Since it might have to pad the file to fit into a multiple of 16, the function saves the original file size in the first 8 bytes of the output file (more precisely, the first sizeof(long long) bytes). It randomly generates a 16-byte IV and stores it in the file as well. Then, it reads the input file chunk by chunk (with chunk size configurable), encrypts the chunk and writes it to the output. The last chunk is padded with spaces, if required.

Working in chunks makes sure that large files can be efficiently processed without reading them wholly into memory. For example, with the default chunk size it takes about 1.2 seconds on my computer to encrypt a 50MB file. PyCrypto is fast!

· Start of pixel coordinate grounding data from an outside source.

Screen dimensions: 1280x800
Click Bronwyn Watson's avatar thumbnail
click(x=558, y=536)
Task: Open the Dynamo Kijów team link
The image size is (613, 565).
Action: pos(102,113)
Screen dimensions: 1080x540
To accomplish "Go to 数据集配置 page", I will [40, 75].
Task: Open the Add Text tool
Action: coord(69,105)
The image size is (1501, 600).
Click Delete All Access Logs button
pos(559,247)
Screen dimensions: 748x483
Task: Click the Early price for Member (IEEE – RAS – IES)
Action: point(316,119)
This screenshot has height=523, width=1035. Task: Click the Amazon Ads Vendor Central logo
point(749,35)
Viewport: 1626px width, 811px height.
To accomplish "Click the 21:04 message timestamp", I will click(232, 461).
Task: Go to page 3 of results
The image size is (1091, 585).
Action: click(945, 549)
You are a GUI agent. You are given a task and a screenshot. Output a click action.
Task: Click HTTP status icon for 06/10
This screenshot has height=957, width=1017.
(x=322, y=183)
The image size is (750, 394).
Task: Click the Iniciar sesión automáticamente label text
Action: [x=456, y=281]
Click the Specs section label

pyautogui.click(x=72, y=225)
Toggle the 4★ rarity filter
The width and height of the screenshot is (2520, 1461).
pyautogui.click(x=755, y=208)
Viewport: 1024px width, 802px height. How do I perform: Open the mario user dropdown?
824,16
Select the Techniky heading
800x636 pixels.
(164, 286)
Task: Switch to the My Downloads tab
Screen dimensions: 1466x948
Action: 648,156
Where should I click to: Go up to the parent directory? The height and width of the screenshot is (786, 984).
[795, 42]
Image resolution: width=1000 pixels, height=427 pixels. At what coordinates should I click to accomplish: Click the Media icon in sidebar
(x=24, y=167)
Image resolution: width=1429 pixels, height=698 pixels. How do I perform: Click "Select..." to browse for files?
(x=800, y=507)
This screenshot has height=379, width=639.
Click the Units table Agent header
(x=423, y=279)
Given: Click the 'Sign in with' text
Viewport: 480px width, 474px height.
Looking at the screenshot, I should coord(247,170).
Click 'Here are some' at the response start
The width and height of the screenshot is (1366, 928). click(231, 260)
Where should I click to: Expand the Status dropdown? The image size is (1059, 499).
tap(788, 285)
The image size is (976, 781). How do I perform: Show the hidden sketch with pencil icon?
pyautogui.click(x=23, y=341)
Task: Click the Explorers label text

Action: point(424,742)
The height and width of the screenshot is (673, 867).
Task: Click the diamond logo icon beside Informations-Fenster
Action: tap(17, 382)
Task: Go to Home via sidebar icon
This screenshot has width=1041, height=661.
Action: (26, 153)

Decrypting the file can be done with:

def decrypt_file(key, in_filename, out_filename=None, chunksize=24*1024):
    """ Decrypts a file using AES (CBC mode) with the
        given key. Parameters are similar to encrypt_file,
        with one difference: out_filename, if not supplied
        will be in_filename without its last extension
        (i.e. if in_filename is 'aaa.zip.enc' then
        out_filename will be 'aaa.zip')
    """
    if not out_filename:
        out_filename = os.path.splitext(in_filename)[0]

    with open(in_filename, 'rb') as infile:
        origsize = struct.unpack('<Q', infile.read(struct.calcsize('Q')))[0]
        iv = infile.read(16)
        decryptor = AES.new(key, AES.MODE_CBC, iv)

        with open(out_filename, 'wb') as outfile:
            while True:
                chunk = infile.read(chunksize)
                if len(chunk) == 0:
                    break
                outfile.write(decryptor.decrypt(chunk))

            outfile.truncate(origsize)

First the original size of the file is read from the first 8 bytes of the encrypted file. The IV is read next to correctly initialize the AES object. Then the file is decrypted in chunks, and finally it's truncated to the original size, so the padding is thrown out.